WHAT IS REQUIRED: From the line with "How do I perform: Click" to the line with "Tap the Username label text", retype each line exactly as it stands in the records below, but skip the pictures.
START EXCERPTED DATA
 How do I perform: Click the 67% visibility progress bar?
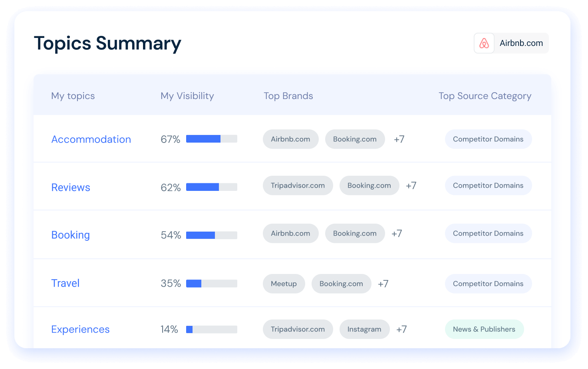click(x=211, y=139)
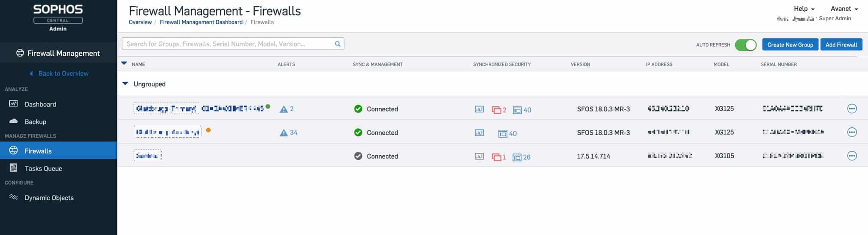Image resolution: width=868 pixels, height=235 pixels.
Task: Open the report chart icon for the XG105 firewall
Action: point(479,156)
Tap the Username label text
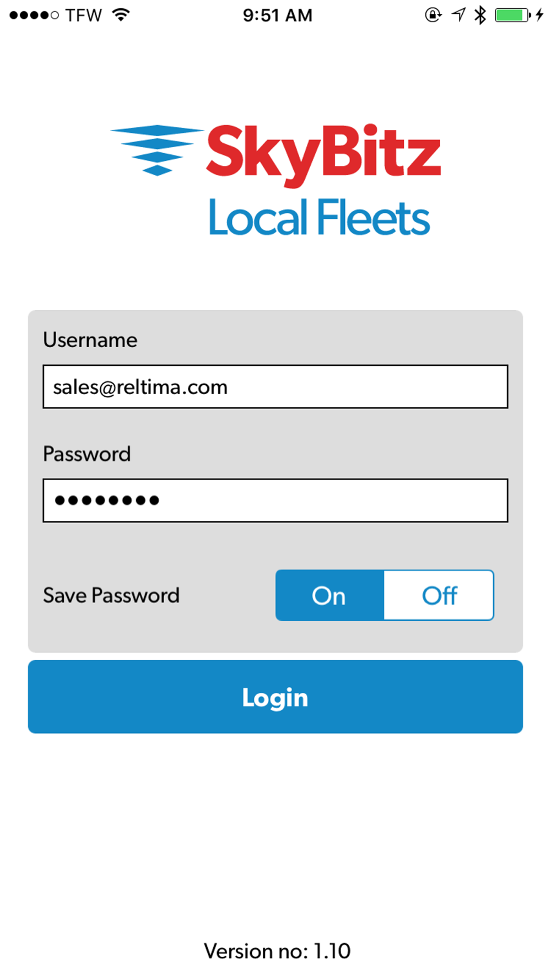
END EXCERPTED DATA
START EXCERPTED DATA
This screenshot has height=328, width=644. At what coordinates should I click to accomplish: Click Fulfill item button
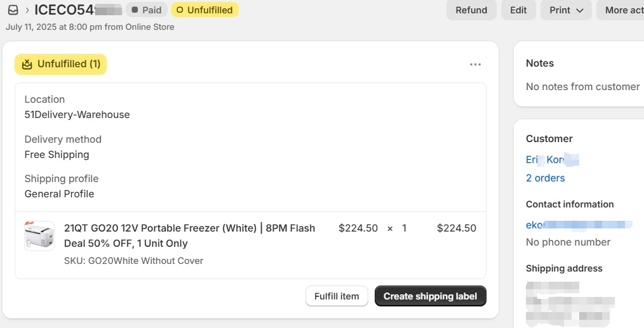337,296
END EXCERPTED DATA
ANSWER SECTION:
 How do I perform: Click the 67% visibility progress bar?
click(x=211, y=139)
Image resolution: width=868 pixels, height=235 pixels.
Task: Open the report chart icon for the XG105 firewall
Action: point(479,156)
Tap the Username label text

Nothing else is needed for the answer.